Langit cerah seusai hujan

Sering kali aku lelah akan semuanya, dan merasa diperlakukan tak adil. Apalah artinya seorang Cova ini, hingga dia harus menanggung begitu banyak beban. Dia hanya wanita biasa, yang sering kali lemah dan lupa. Yah, aku bukan wonder woman, walaupun kadang ada yang menyebutku demikian. Menjadi ibu rumah tangga tanpa asisten, sekaligus menjadi wanita bekerja, itu sudah membuatku kewalahan.
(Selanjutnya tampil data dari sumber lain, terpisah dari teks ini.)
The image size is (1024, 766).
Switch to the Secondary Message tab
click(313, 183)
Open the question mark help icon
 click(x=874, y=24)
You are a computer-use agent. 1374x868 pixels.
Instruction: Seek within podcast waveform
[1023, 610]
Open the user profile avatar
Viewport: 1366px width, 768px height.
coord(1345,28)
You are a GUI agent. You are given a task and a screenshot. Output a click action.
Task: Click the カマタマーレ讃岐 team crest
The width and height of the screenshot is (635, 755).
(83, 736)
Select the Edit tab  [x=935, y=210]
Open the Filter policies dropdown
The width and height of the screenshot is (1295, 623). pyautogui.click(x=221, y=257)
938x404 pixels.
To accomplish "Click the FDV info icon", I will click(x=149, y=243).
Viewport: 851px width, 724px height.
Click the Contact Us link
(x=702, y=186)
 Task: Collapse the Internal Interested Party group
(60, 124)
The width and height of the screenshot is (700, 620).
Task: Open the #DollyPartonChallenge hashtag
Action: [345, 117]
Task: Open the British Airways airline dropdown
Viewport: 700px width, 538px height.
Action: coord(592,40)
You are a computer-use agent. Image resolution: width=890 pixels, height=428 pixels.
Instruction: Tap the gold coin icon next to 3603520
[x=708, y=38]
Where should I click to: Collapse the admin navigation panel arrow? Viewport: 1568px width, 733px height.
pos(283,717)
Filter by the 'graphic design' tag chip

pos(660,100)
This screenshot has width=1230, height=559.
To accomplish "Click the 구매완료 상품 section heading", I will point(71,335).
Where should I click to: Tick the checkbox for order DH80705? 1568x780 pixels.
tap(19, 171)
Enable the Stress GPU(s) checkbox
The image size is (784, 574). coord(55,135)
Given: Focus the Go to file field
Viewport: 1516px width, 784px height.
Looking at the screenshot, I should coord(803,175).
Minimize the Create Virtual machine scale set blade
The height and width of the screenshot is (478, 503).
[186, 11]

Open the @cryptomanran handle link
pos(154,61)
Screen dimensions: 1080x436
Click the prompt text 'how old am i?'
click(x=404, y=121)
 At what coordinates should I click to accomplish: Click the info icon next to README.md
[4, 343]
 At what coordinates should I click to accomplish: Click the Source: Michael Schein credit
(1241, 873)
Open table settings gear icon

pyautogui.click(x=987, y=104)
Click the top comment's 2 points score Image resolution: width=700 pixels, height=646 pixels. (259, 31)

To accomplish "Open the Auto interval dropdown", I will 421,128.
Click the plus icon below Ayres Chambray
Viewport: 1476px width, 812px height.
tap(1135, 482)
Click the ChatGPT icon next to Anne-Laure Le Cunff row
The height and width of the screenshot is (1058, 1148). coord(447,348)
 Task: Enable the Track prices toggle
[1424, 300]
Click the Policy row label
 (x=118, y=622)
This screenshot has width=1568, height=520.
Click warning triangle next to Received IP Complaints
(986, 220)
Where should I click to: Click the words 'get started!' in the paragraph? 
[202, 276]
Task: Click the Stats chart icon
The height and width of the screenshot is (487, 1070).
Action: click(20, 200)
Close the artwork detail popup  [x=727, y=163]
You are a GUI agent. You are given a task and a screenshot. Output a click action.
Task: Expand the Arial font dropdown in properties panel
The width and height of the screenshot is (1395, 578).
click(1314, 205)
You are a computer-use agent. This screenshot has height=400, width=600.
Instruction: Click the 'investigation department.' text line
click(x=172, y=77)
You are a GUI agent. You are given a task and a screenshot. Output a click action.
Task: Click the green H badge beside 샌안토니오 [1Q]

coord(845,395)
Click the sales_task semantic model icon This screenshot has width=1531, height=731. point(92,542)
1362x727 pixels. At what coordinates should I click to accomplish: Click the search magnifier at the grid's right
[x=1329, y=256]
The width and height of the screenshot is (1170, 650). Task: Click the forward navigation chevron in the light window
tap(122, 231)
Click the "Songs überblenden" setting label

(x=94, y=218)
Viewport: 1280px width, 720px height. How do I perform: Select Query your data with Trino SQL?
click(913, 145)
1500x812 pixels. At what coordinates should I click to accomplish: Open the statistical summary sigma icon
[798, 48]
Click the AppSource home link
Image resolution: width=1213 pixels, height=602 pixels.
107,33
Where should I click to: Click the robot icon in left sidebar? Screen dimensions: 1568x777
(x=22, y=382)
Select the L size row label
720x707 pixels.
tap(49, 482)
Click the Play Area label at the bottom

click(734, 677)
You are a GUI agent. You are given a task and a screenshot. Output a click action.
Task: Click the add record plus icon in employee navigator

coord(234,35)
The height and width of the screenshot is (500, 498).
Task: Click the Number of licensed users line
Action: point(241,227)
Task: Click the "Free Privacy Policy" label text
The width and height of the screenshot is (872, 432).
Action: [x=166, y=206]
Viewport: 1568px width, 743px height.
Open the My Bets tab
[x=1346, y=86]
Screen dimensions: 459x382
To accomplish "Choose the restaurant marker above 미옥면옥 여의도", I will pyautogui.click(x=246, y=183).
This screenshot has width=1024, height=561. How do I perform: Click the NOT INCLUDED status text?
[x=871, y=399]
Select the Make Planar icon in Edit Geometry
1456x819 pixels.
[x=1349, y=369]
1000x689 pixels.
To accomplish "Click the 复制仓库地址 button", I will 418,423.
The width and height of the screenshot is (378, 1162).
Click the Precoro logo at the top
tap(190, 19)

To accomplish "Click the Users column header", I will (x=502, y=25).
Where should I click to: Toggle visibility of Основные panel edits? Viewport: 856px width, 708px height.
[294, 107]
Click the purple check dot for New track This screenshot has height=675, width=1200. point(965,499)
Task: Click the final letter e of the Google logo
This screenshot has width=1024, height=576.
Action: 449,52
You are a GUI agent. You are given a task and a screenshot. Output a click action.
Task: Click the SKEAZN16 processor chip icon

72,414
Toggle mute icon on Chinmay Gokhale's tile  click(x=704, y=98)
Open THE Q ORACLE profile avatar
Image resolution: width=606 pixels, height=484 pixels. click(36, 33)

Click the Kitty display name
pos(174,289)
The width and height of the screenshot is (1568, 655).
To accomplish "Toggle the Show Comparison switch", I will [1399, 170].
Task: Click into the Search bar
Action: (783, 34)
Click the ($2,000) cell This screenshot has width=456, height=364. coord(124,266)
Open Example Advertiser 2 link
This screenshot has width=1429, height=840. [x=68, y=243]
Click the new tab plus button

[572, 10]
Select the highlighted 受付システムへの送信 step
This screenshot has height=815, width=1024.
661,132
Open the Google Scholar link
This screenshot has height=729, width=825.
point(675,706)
Belum lagi urusan kuliah, dan tetek bengek urusan di lingkungan kampungku. Semua kesibukan itu sangat menyita waktu dan energiku. Hingga beberapa kali aku lupa belum membayar tagihan asuransi pendidikan anakku. Lupa membayar honor office girl di kantorku, sampai 3 bulan. Untung si office girl ini, ga ngamuk-ngamuk. Lupa pula membukukan pengeluaran kas ibu-ibu kompleks, hingga akhirnya pada saat membuat laporan kas, aku harus nombokin kekurangannya. Lupa belum mengerjakan tugas-tugas kuliah, karena harus lembur di kantor. Sampai saat weekend pun aku harus lembur. Belum lagi urusan sekolah anak-anak, yang seringkali dadakan. Tak ketinggalan pula urusan dapur dan setrikaan. Ooohh.. aku sungguh lelah. Andai aku bisa melepaskan semuanya sejenak saja..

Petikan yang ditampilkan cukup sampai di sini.